§ **TASK BRIEF**: Write out exactly the lines from the one holding "Task: Switch to the Submissions tab" to the last line of the entries, both ends included and nothing else, without the pictures.

Stored items
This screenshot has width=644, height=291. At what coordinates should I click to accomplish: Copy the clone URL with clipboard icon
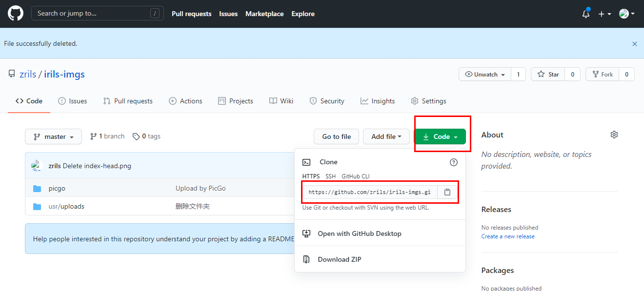pyautogui.click(x=447, y=192)
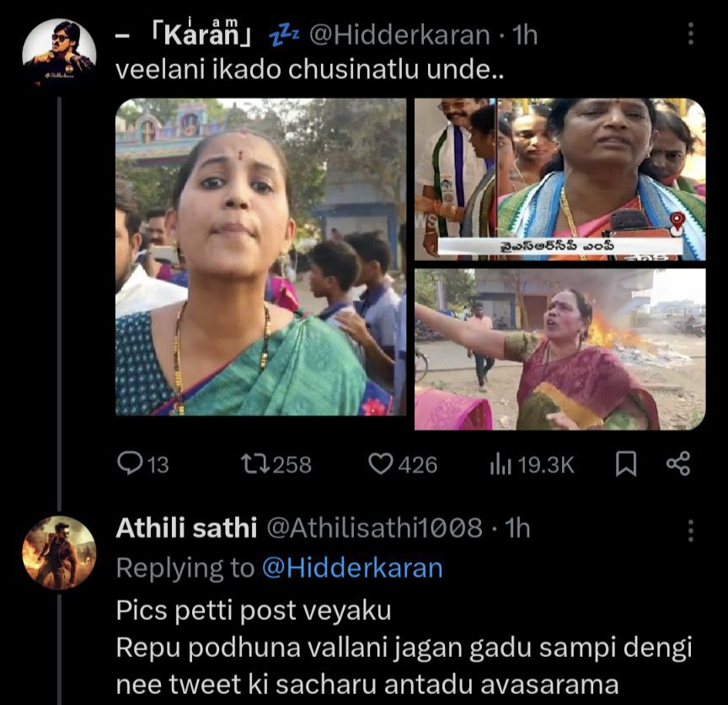Repost the tweet with 258 retweets

[x=252, y=464]
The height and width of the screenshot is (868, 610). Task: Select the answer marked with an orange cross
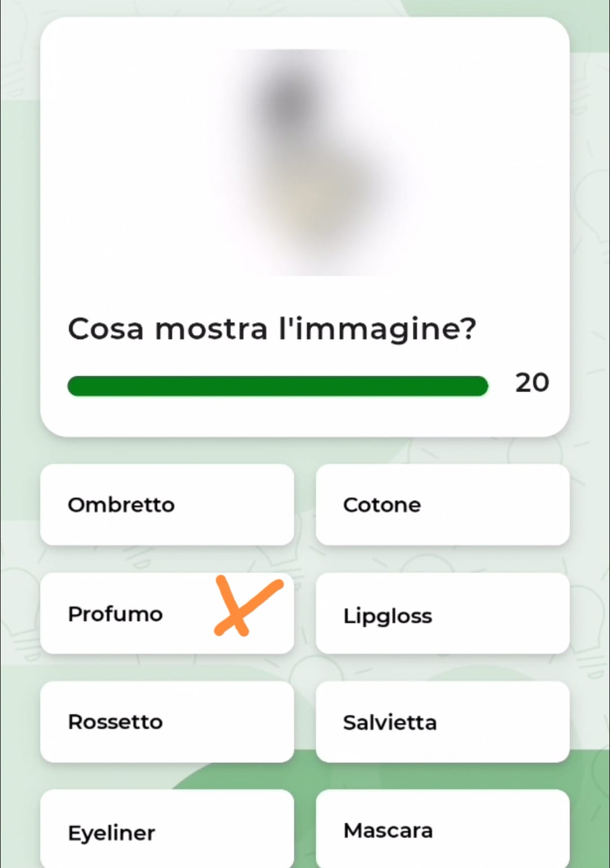(x=130, y=614)
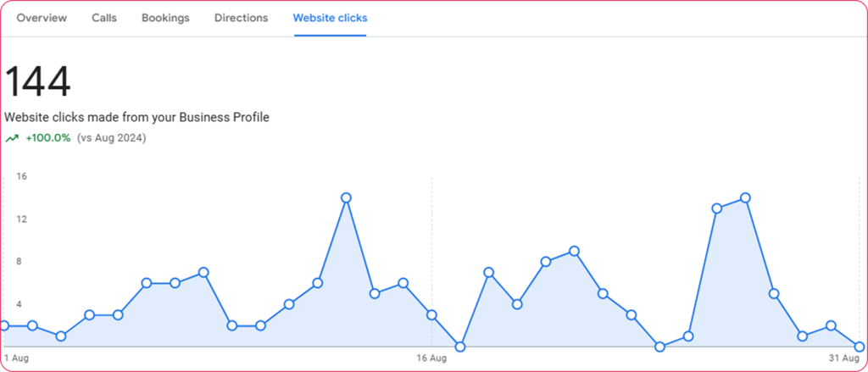Screen dimensions: 868x372
Task: Click the zero-value data point right after 16 Aug
Action: coord(460,347)

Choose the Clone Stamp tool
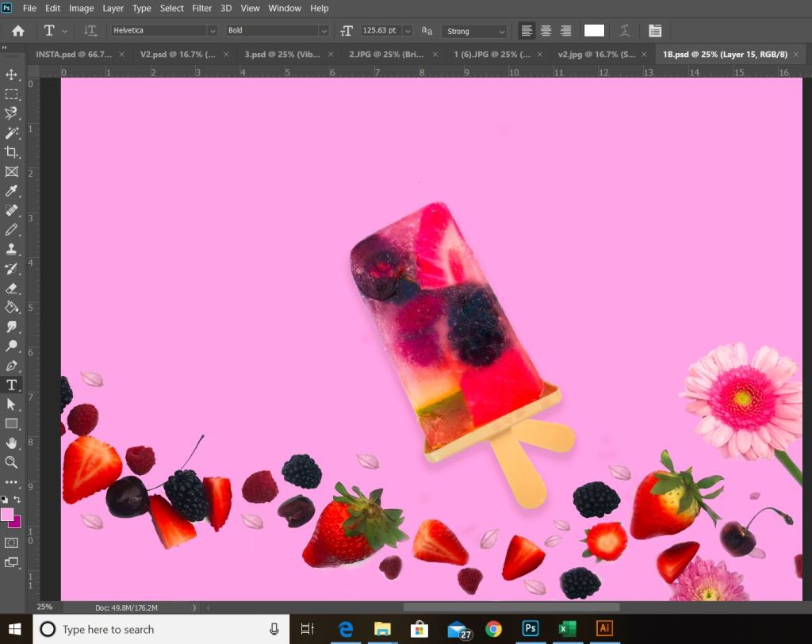click(x=12, y=249)
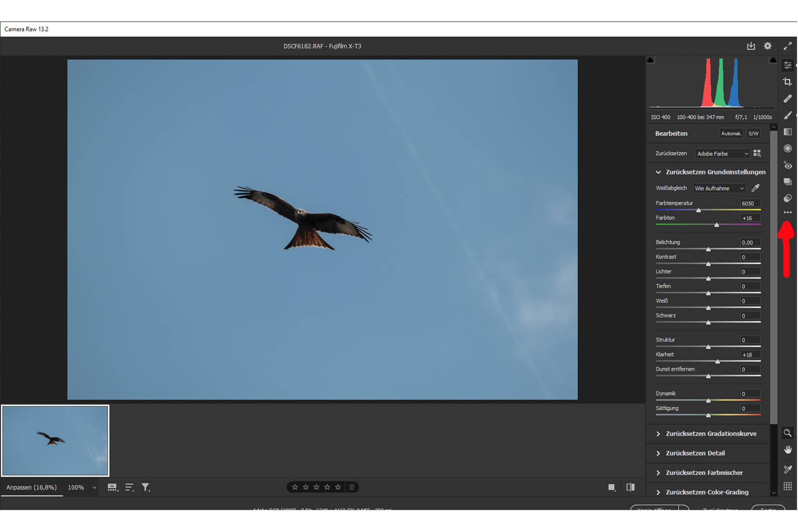Viewport: 798px width, 532px height.
Task: Toggle before/after comparison view
Action: pyautogui.click(x=630, y=487)
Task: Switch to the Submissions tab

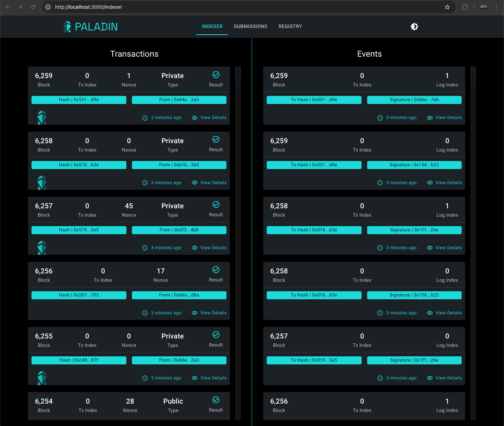Action: coord(250,27)
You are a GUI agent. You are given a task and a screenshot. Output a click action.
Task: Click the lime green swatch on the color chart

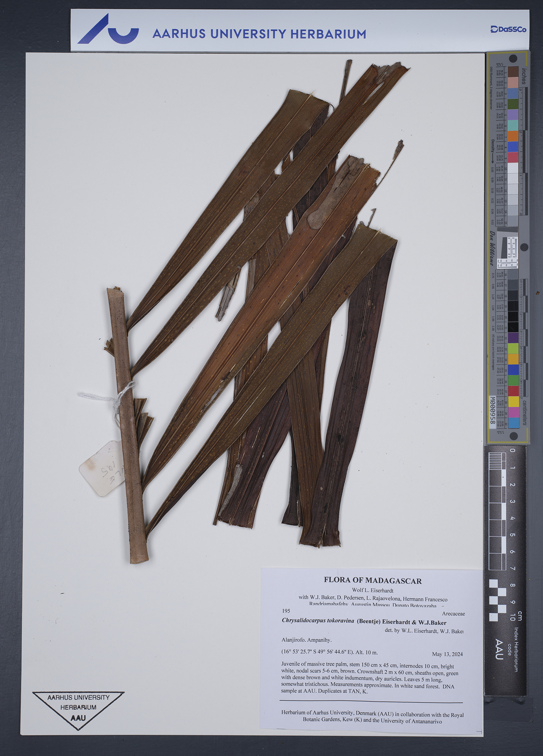pyautogui.click(x=513, y=348)
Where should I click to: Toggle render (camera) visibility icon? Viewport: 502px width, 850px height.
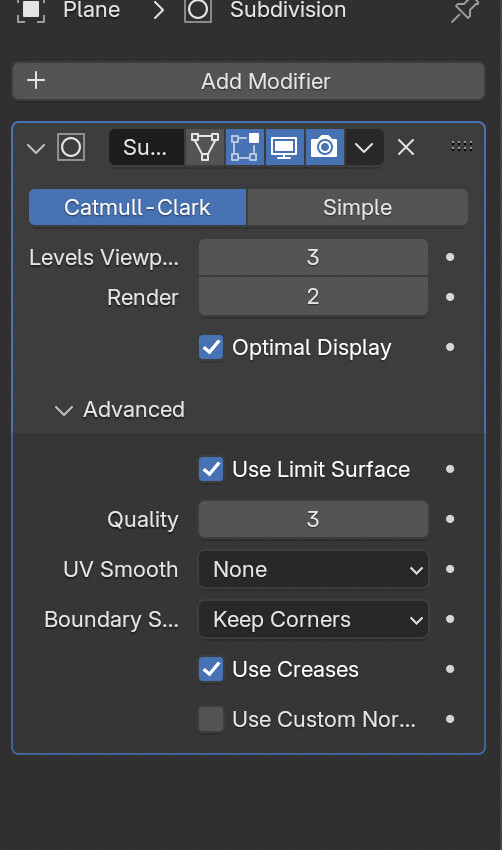(x=324, y=147)
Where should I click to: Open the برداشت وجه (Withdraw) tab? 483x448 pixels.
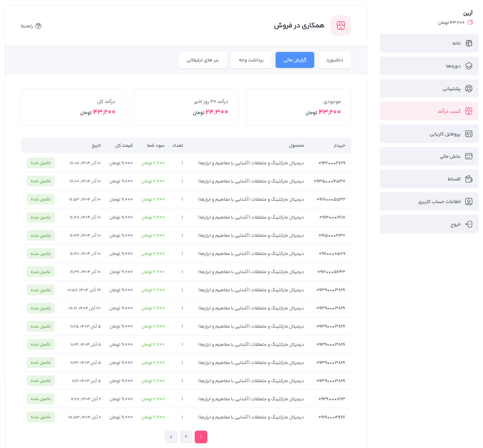[251, 60]
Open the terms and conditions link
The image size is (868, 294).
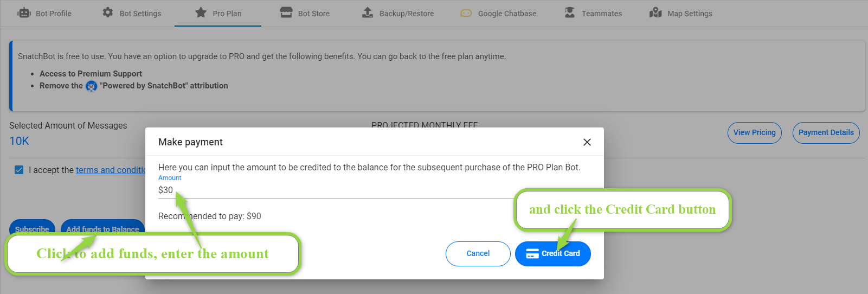point(111,170)
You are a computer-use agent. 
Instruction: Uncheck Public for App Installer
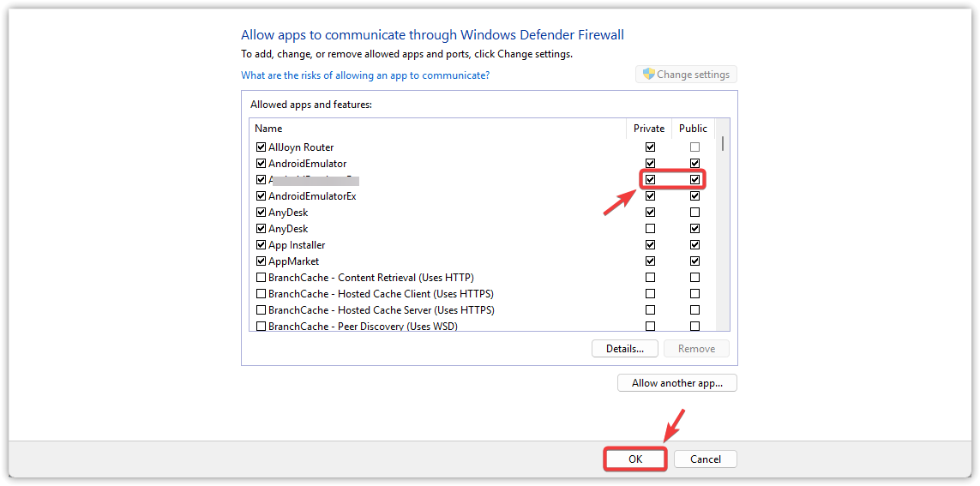point(694,245)
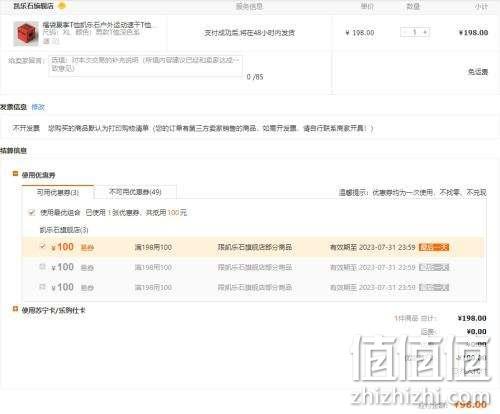Click the blue 修改 link next to invoice info

38,107
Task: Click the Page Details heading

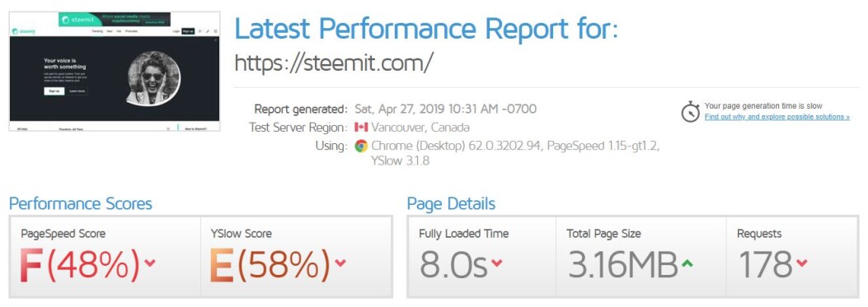Action: (x=451, y=203)
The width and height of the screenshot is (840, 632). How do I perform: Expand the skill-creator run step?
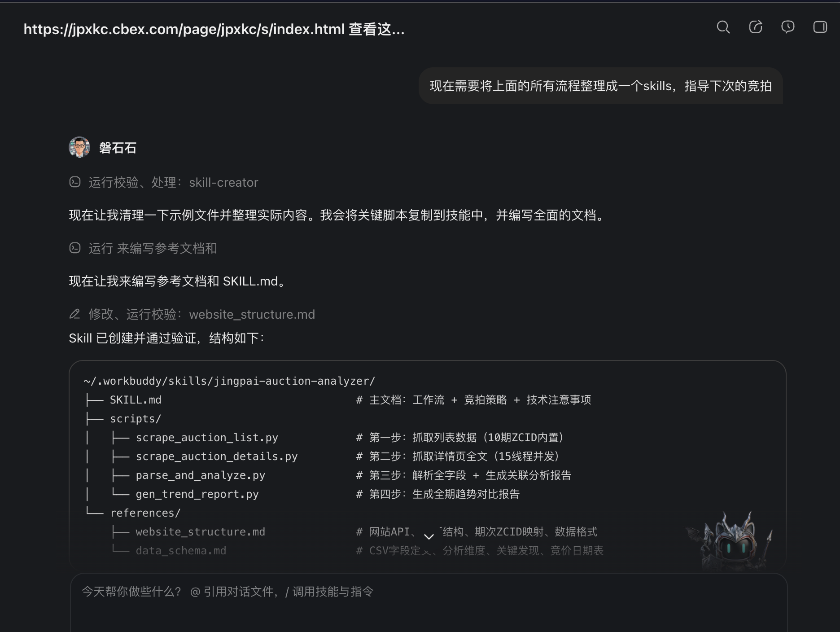[173, 182]
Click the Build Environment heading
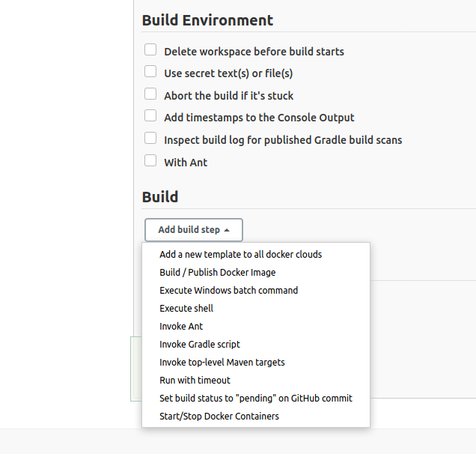476x454 pixels. click(x=207, y=20)
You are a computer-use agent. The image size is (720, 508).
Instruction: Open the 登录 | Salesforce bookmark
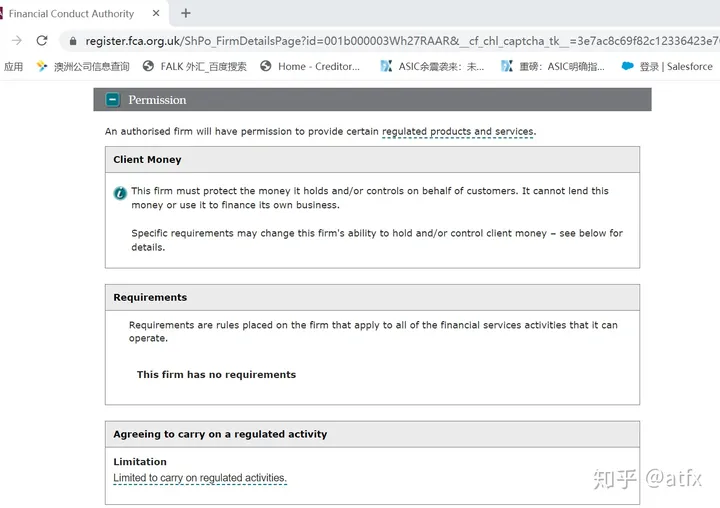point(667,67)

§ **RESULT**:
Task: Switch to the Submissions tab

Action: coord(250,27)
You are a GUI agent. You are given a task and a screenshot. Output a click action.
Task: Click the lime green swatch on the color chart

pyautogui.click(x=513, y=348)
Where should I click to: Toggle render (camera) visibility icon? Viewport: 502px width, 850px height.
(x=324, y=147)
Where should I click to: Open the برداشت وجه (Withdraw) tab? 483x448 pixels.
[251, 60]
Open the terms and conditions link
The image size is (868, 294).
point(111,170)
You are a computer-use agent. 
Instruction: Uncheck Public for App Installer
point(694,245)
Click the blue 修改 link next to invoice info

38,107
Task: Click the Page Details heading

Action: (x=451, y=203)
The width and height of the screenshot is (840, 632). How do I perform: Expand the skill-creator run step?
[173, 182]
Click the Build Environment heading
476x454 pixels. click(x=207, y=20)
You are a computer-use agent. The image size is (720, 508).
Instruction: Open the 登录 | Salesforce bookmark
point(667,67)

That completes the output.